Empedocles (quoted by Aristotle) wrote [10, 11]: So here the question arises whether we have any reason to regard Nature as making for any goal at all, or as seeking any one thing as preferable to any other. Why not say that Nature acts as Zeus drops the rain, not to make the corn grow, but of necessity – for the rising vapor must be condensed into water by the cold, and must then descend, and incidentally, when this happens the corn grows – just as, when a man loses his corn on the threshing floor, it did not rain on purpose to destroy the crop, but the result was merely incidental to the raining?

Thus, Empedocles is saying that the purpose of the rain is not to make the corn grow, nor to spoil the grain as it sits on the floor waiting to be threshed. Rather, the rain falls for other reasons altogether, that have nothing to do with the corn. Instead, the rain falls of necessity, because it must – because the rising water vapor is condensed by the cold into water, which then must fall as rain. The corn is not the cause of the rain, says Empedocles, correctly.
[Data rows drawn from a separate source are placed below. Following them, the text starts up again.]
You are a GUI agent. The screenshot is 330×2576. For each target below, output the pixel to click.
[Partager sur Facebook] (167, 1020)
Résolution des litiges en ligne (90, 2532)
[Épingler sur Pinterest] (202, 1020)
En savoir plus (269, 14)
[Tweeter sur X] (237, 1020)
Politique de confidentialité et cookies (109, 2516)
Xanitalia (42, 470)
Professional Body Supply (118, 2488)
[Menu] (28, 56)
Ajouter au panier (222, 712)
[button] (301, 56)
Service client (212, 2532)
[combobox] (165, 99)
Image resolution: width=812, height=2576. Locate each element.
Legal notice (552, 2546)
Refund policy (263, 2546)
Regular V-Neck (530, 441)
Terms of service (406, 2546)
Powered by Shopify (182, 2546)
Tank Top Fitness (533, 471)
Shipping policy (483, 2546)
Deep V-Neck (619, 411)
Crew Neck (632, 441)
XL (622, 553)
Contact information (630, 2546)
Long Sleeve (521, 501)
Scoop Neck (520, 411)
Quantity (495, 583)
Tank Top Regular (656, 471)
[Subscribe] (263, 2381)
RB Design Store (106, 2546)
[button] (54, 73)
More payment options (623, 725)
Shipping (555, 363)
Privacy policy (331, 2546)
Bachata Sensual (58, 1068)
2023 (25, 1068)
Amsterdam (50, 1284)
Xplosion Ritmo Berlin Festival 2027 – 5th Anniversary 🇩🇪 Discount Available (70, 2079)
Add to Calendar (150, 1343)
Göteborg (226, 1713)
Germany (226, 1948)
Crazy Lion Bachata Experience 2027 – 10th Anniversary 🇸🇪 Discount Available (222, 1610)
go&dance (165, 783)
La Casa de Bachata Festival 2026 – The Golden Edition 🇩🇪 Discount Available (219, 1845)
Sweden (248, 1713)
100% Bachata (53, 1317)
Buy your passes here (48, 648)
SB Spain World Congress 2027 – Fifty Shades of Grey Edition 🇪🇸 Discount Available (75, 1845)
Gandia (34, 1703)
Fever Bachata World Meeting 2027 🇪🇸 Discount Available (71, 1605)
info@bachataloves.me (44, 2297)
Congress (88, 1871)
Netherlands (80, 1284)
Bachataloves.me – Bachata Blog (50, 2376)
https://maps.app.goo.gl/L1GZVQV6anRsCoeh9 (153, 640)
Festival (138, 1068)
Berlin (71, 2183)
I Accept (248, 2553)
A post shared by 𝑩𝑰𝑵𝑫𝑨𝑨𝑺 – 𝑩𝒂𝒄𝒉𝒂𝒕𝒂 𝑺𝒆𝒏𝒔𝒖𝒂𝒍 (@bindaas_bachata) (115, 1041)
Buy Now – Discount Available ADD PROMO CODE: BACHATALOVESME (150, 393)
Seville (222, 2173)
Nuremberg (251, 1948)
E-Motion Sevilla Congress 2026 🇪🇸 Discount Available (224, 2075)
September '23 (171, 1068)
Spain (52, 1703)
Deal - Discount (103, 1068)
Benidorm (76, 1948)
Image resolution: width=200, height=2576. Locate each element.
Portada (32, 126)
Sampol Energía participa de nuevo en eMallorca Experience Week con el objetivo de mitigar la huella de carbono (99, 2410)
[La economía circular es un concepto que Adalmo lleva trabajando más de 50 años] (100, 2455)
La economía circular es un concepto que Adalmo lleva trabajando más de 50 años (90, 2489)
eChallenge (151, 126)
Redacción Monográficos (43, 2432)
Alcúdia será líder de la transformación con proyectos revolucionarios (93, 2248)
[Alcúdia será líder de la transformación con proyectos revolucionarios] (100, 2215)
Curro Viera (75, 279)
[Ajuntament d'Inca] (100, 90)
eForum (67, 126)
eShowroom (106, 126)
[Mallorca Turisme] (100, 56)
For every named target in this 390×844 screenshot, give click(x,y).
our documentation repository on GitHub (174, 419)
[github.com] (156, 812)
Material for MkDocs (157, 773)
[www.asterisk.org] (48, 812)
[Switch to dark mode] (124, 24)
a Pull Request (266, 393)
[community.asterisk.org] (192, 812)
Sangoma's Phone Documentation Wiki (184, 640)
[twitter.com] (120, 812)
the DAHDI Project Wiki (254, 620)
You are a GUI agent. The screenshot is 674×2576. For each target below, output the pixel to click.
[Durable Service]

Empedocles is pointing out what today is called the error of teleology , which Empedocles did not make, but which Aristotle did.

Then Empedocles applies his disbelief in teleology to anatomy (again quoted by a contrary-minded Aristotle): So why should it not be the same with natural organs like the teeth? Why should it not be a coincidence that the front teeth come up with an edge, suited to dividing the food, and the back ones flat and good for grinding it, without there being any design in the matter? And so with all other organs that seem to embody a purpose. In cases where a coincidence brought about such a combination as might have been arranged on purpose, the creatures, it is urged, having been suitably formed by the operation of chance, survived: otherwise they perish, and still perish [10, 11]...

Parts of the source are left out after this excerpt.